I will, however, never own up to this. Whenever I realize that she’s been talking to me for the last few minutes and I haven’t heard a word she’s said, I will mumble an indirect “Uh huh.” Being a smart lady, she will then demand that I repeat back to her what she’s said. Most of the time I fail miserably, which brings the inevitable question from her, “How can you listen to me and not hear a word I’m saying?”
That’s a good question. How can someone listen but never hear a word that was said? I thought about her question again when I was talking to a friend who serves as a missionary in Western Europe. I asked him what surprises he has found in this work. His answer surprised me. Young people in Europe, he said, respond quickly to simple presentations of the gospel. In any conversation, my friend said, he’ll look for a moment to present the gospel and genuinely looks for a response.

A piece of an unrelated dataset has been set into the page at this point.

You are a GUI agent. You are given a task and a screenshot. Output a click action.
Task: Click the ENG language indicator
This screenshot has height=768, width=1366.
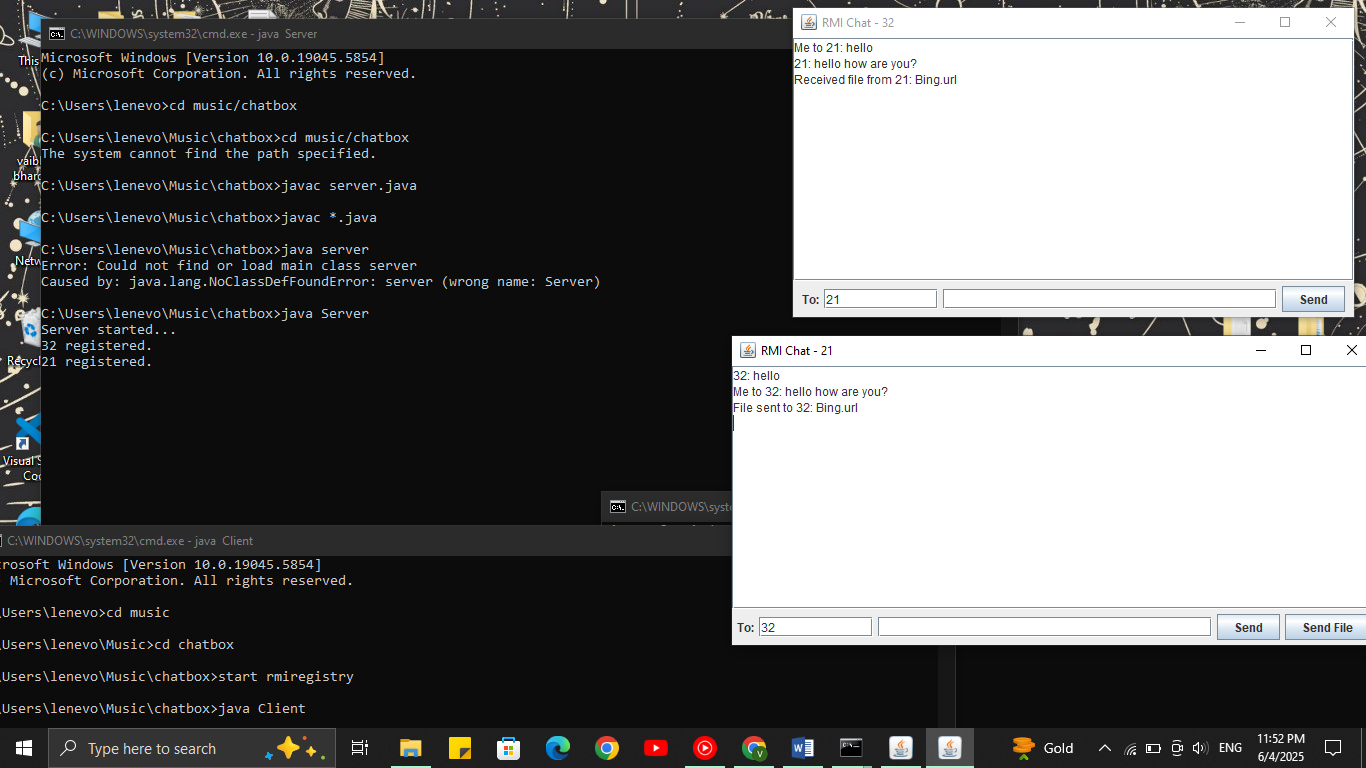[x=1230, y=748]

He went on. “Maybe,” he said, “they respond because they’ve never heard the gospel before.”
Now, that of course, got me thinking about my own church. If you asked me or any of the leaders of our church, we would say that on most Sunday mornings, our services are filled with people who have already heard the gospel. My task as a preacher is not necessarily to share the gospel (since they’ve already heard that) but to apply familiar stories in new ways to their changing life circumstances. My job is to show how a Biblical passage can apply to people who are trying to make sense of their lives in postmodern America. The assumption is that our people know the gospel, but lack skill in applying its truth to their lives.
Is that assumption true? Has my congregation – Pastor, has your congregation – heard the gospel too much? Or, are they like me, mumbling back a religious “Uh huh” to our sermons when they haven’t heard a word that’s been said?
Why am I asking this? Here’s why. In the New Testament, whenever someone heard the gospel – really heard it, something happened. Some people left everything right then and followed Christ. Lazarus came back from the dead. The woman at the well went and told her whole town about Jesus. Others were healed. Still others got so mad that they picked up rocks and tried to stone Jesus. My church? They get up and go to lunch.
In our efforts not to bore people with the gospel, which they say they’ve heard, have we stopped preaching the gospel at all? Have we assumed that because people can repeat certain facts back to us, they have heard the gospel? How can people listen that long and not hear a word that was said?
It’s easy. I do it all the time.
I know we can’t do the work of the Holy Spirit and change the hearts of people who are listening but can we as preachers at least make sure the gospel is indeed being preached? The simple, beautiful gospel of grace for sinners so that, by the rare chance someone hasn’t heard it, they can have the chance? Then, like the western Europeans, respond to the gospel they’ve never heard before. Haven’t we as preachers always said that the most fertile mission field for most of us is the congregation that sits in front of us every Sunday?
The gospel is beautiful enough in and of itself. It doesn’t need to be freshened up for a new generation. The glory of the gospel is that it never changes. The good news of Jesus deals with the unchanging basics of human life – the brokenness of humanity and God’s redemptive grace in the cross of Jesus Christ. Preach this simple message so plainly that everyone listening will hear it and either come to Christ or get up and start throwing rocks. That way, we’ll at least know they heard it.